Combining the Land and the Human

Thursday 24th of April 2025

Just over three weeks ago, I wrote a blog about our relationship with the land.  Yesterday, I wrote about a particular place in an urban setting.  Perhaps partly because my focus was slightly different, I didn't at first realise how much these two blogs could be linked and I'm going to do that now.

When writing about our connection with the land, I quoted from Raynor Winn's Landlines.  She describes these as paths which are walked, but which are more than paths and "which connect us to the earth, to our past, and to each other."

Over the last few weeks, I have been reading a book by Jini Reddy.  Its title is Wanderland, but it also has a subtitle: A Search for Magic in the Landscape.  Towards the end of the book, the author starts to wonder if "listening" to the landscape might include being aware of synchronicities in which she interacts with other people as well as the landscape.

I have been wondering if there was some synchronicity in what I experienced yesterday morning.  This was both in where I found my feet taking me without my planning it and in conversations I had with people on the way or other human interactions.

For a number of years I have wondered how we can deepen our interaction with the landscape in an urban environment.  I think there are numerous ways that we can do this, but I have become more and more aware that some of them would involve connecting back to previous inhabitants or users of the land.  More recently, I have begun to wonder if we need not just to think of human beings and the land being connected but even somehow combining into a human-land combination, as space and time are combined as space-time in some modern understandings of the universe.

There may be some sort of dynamic equilibrium between the human and the land, which is always shifting.  For example, when we are in an urban setting, we may be more aware of the human dimension, how we have shaped and indeed altered the landscape.  But it pays to remember that the land is still there.  Conversely, when we are in a more rural setting, which may look totally natural, there are many ways that any landscape will have been affected by how humans have lived within it.

(The image that I have used is of St.
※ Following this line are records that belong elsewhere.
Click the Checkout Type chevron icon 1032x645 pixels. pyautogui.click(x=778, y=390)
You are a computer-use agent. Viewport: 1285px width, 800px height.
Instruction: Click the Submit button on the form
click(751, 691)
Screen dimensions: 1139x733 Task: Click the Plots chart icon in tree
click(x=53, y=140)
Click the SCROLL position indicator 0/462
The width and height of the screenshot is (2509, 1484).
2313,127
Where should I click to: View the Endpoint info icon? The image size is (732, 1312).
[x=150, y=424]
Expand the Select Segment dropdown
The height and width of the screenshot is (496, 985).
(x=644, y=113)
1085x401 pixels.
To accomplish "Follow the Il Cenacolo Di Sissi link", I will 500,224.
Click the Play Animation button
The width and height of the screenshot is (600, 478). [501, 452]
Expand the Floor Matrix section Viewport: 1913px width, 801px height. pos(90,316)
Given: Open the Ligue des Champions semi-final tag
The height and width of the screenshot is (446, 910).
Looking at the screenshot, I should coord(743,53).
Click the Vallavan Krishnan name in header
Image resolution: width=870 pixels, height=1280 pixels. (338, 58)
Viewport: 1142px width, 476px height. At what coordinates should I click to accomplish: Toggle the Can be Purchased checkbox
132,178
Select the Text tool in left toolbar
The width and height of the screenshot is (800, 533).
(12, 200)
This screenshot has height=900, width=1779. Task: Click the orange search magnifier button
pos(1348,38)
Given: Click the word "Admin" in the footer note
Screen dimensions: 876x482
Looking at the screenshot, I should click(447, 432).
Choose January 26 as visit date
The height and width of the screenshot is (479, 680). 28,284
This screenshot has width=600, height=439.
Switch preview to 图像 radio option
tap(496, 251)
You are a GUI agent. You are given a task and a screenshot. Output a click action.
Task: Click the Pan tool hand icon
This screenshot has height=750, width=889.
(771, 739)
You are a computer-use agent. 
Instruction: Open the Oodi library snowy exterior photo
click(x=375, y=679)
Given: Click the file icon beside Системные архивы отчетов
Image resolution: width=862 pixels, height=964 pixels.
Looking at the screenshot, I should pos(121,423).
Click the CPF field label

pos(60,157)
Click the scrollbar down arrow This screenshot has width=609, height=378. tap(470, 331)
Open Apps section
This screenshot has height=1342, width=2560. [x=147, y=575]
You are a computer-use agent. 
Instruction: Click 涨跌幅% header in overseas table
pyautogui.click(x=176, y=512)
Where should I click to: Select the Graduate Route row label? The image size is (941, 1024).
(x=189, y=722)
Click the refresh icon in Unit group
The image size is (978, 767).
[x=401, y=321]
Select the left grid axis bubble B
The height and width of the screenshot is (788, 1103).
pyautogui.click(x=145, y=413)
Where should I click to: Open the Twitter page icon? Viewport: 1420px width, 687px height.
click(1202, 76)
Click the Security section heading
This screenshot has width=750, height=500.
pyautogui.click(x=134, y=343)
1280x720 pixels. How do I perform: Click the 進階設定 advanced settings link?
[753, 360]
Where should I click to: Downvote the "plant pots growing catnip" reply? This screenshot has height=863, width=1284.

Winefride's Well at Holywell in North Wales.  Wells are perhaps a good example of the how exact dividing lines between the land and the human can be difficult to discern: a natural spring in the landscape can attract both physical structures and legends or stories to itself, but its essence is still the water which continues to flow).

Maybe all of this is what Raynor Winn is referring to when she says "we are at the point where time and place and energy combine, where we become the path, the walker and the story".  One of the things that has struck me about my experience yesterday is that I was connected with time more than a hundred years ago and the more recent past and the present.  Perhaps this melding of the human and landscape somehow includes all time within itself, like a core sample taken from putting a probe down into the ground.  Somehow, just as divisions between ourselves and our surroundings can blur, time also becomes less solid and more fluid, as if such a sample is dispersed in water or as pigment dissolves in a watercolour painting or the deep black of charcoal can be smudged and smeared.